The Pigeonhole Principle

# The Pigeonhole Principle

We are now going to look at a very elementary principle commonly referred to as the "Pigeonhole Principle." Suppose that you have $m$ pigeons and $n$ holes. Further suppose that $n < m$, that is, there are more pigeons than pigeonholes. Then it should be intuitively clear that if every of the $m$ pigeons is in one of the $n$ holes then there exists at least one pigeonhole that has more than one pigeon in it.

This rather simple principle can be formulated in terms of sets as given in the following theorem.

 Theorem 1 (The Pigeonhole Principle): If $A$ is a finite set with $m$ elements and $A_1, A_2, ..., A_n$ is a partitioning of $A$ and if $n < m$ then there exists at least one subset $A_i$ of $A$ where $i \in \{ 1, 2, ..., n \}$ such that $\lvert A_i \rvert > 1$.
• Proof: Let $A$ be a finite set such that $\lvert A \rvert = m$, and let $A_1, A_2, ..., A_n$ be a partitioning of $A$ and such that $n < m$. We will carry the rest of this proof by contradiction.
• Suppose that $\lvert A_i \rvert = 1$ for each $i = 1, 2, ..., m$. Since $A_1, A_2, ..., A_n$ is a partitioning of $A$, then by the addition principle we have that:
(1)
\begin{align} \quad \lvert A \rvert = \sum_{i=1}^{n} A_i = \underbrace{1 + 1 + ... + 1}_{\mathrm{n-times}} = n \end{align}
• Therefore $\lvert A \rvert = n$. However, we also know that $\lvert A \rvert = m$. Thus $m = n$, but this is a contradiction since $n < m$. Therefore there exists at least one subset $A_i$ of $A$ for $i \in \{ 1, 2, ..., n \}$ such that $\lvert A_i \rvert > 1$. $\blacksquare$

The pigeonhole principle can be extended to have a wide range of applications. In stating these results, we will first need to define some types of functions.

 Definition: Let $A$ and $B$ be sets. A function $f : A \to B$ is said to be Injective or One-to-One if for all $x, y \in A$ where $x \neq y$ we have that $f(x) \neq f(y)$. The function $f$ is said to be Surjective or Onto if for every $y \in B$ there exists an $x \in A$ such that $f(x) = y$. The function $f$ is said to be Bijective if $f$ is both injective and surjective.
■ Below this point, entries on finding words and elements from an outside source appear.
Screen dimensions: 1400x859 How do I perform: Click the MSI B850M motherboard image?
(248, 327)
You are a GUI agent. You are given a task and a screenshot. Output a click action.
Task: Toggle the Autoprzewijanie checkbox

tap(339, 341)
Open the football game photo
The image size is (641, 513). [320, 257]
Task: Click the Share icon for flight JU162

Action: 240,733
Instead of calling a function $f$ an "injective", "surjective", or "bijective" function, it is common to just call $f$ either an "injection", "surjection", or "bijection".
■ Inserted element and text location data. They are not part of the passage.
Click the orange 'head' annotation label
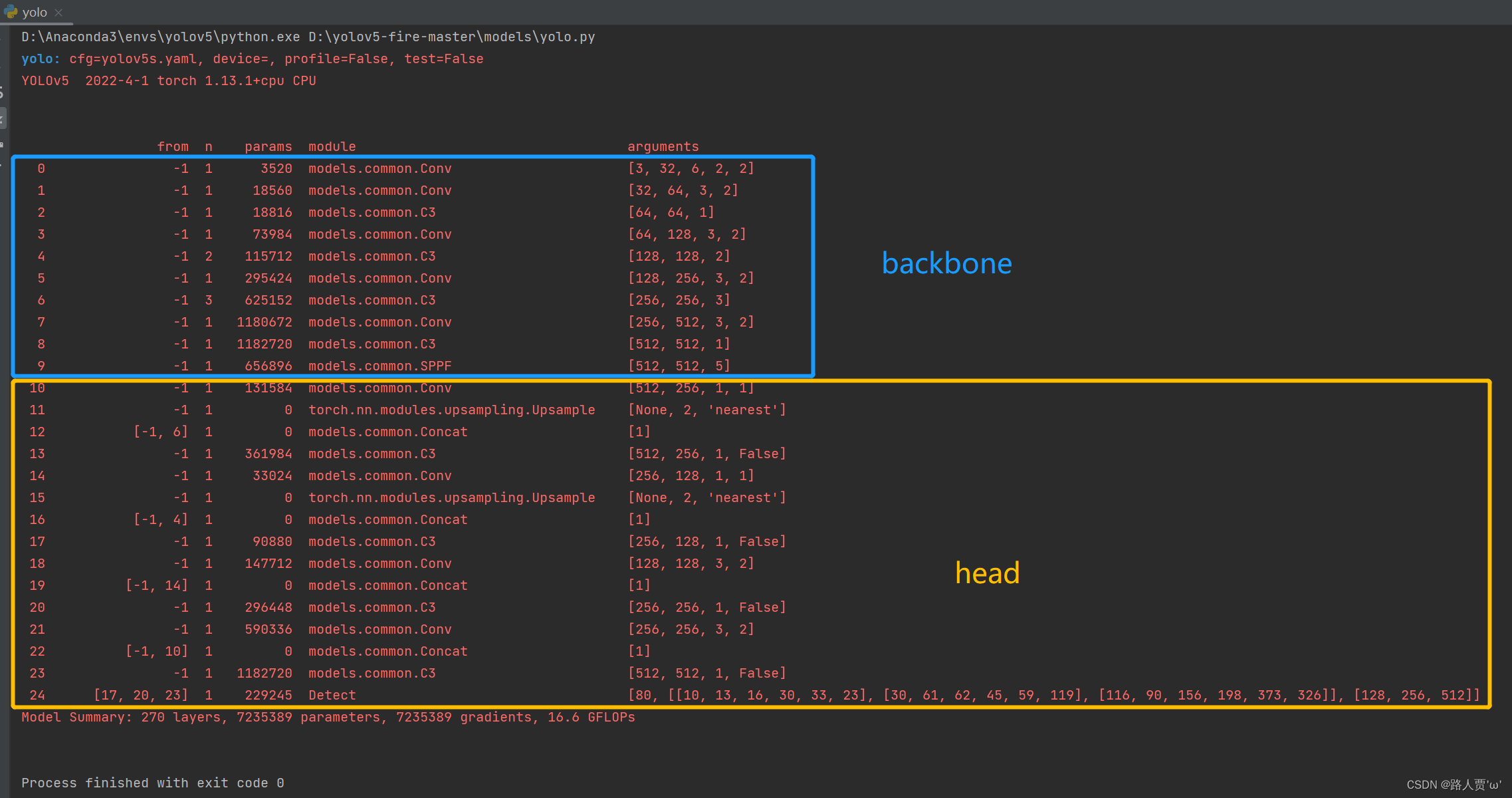This screenshot has width=1512, height=798. pyautogui.click(x=987, y=573)
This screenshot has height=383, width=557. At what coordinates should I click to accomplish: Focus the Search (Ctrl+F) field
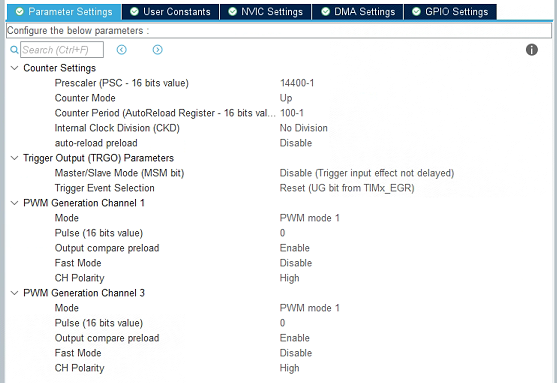point(62,50)
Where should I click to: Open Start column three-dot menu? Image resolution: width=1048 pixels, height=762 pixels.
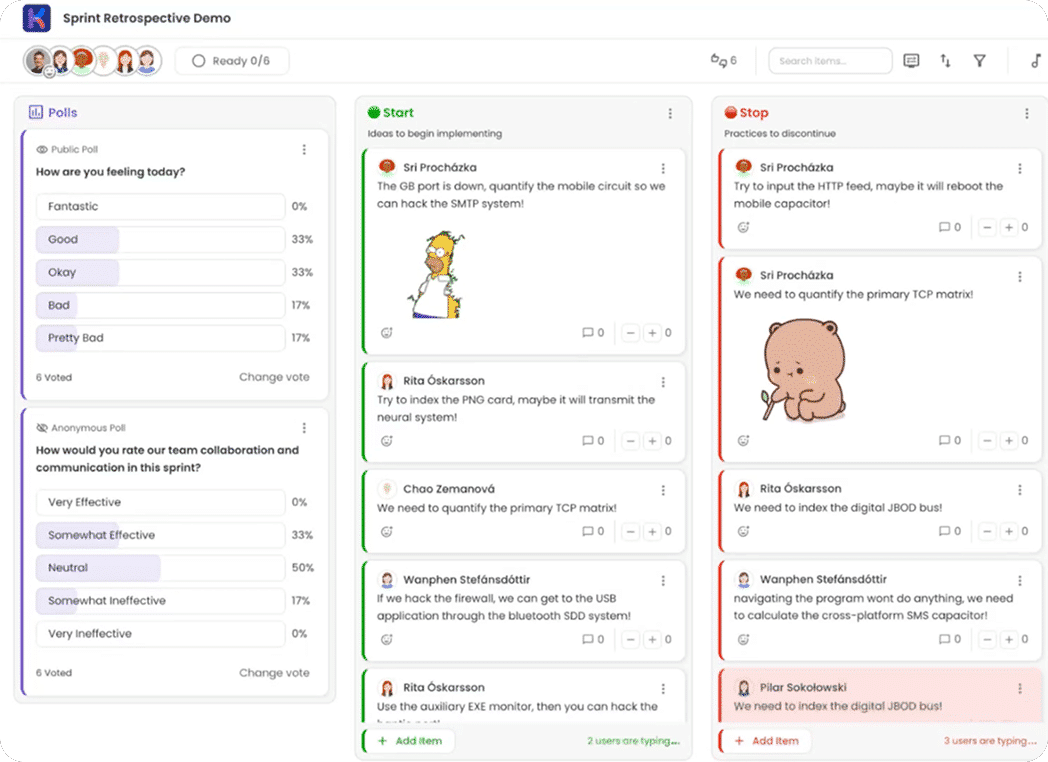pos(670,114)
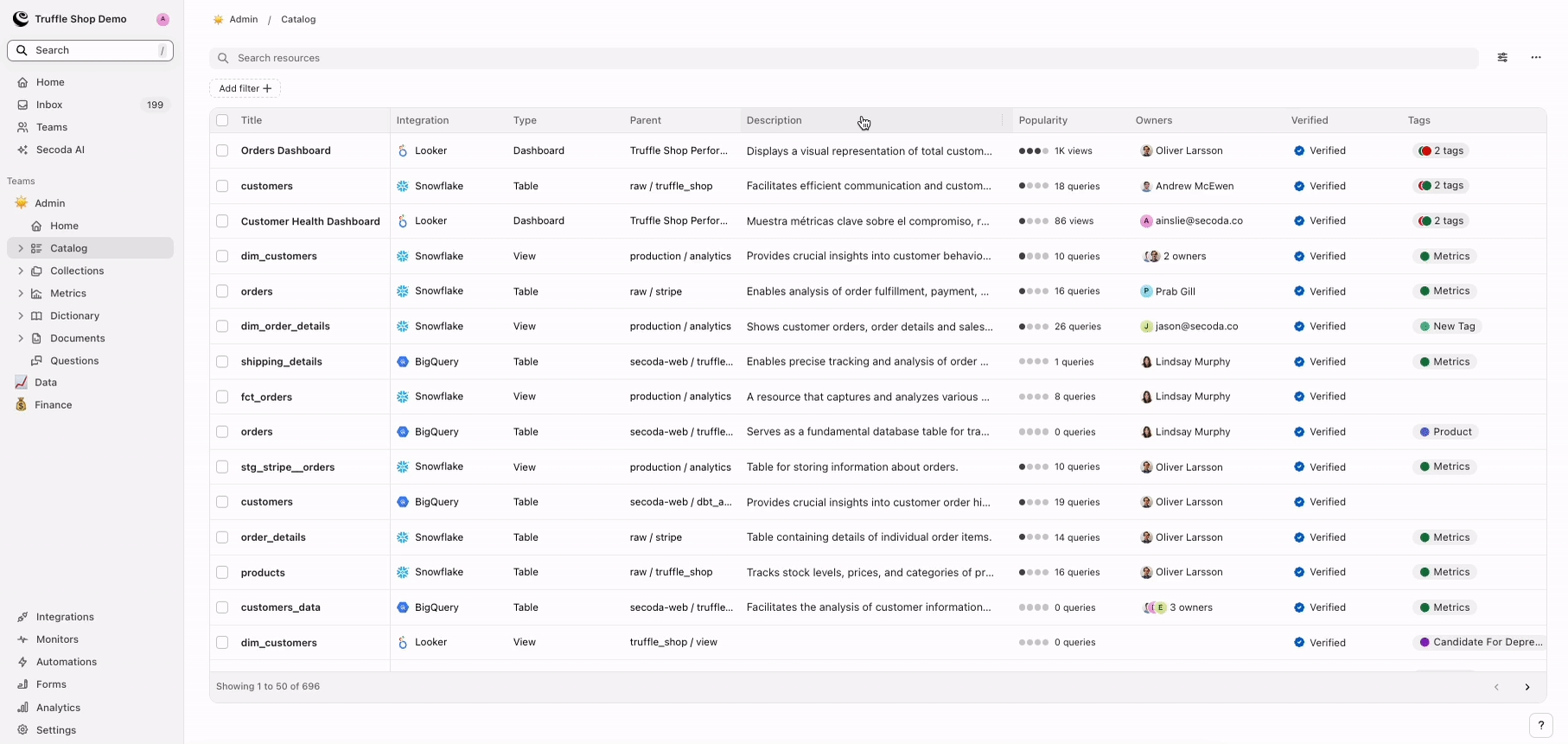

One application of the pigeonhole principle you might be aware of is with regarding these injective/surjective functions.
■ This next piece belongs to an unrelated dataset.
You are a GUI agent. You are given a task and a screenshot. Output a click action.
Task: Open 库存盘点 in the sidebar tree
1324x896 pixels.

 Theorem 2: Let $A$ and $B$ be nonempty finite sets and let $f : A \to B$. a) If $\lvert A \rvert > \lvert B \rvert$ then $f$ is not injective. b) If $\lvert A \rvert < \lvert B \rvert$ then $f$ is not surjective.

We will prove neither of the results in Theorem 2 as they are not particularly related to combinatorics.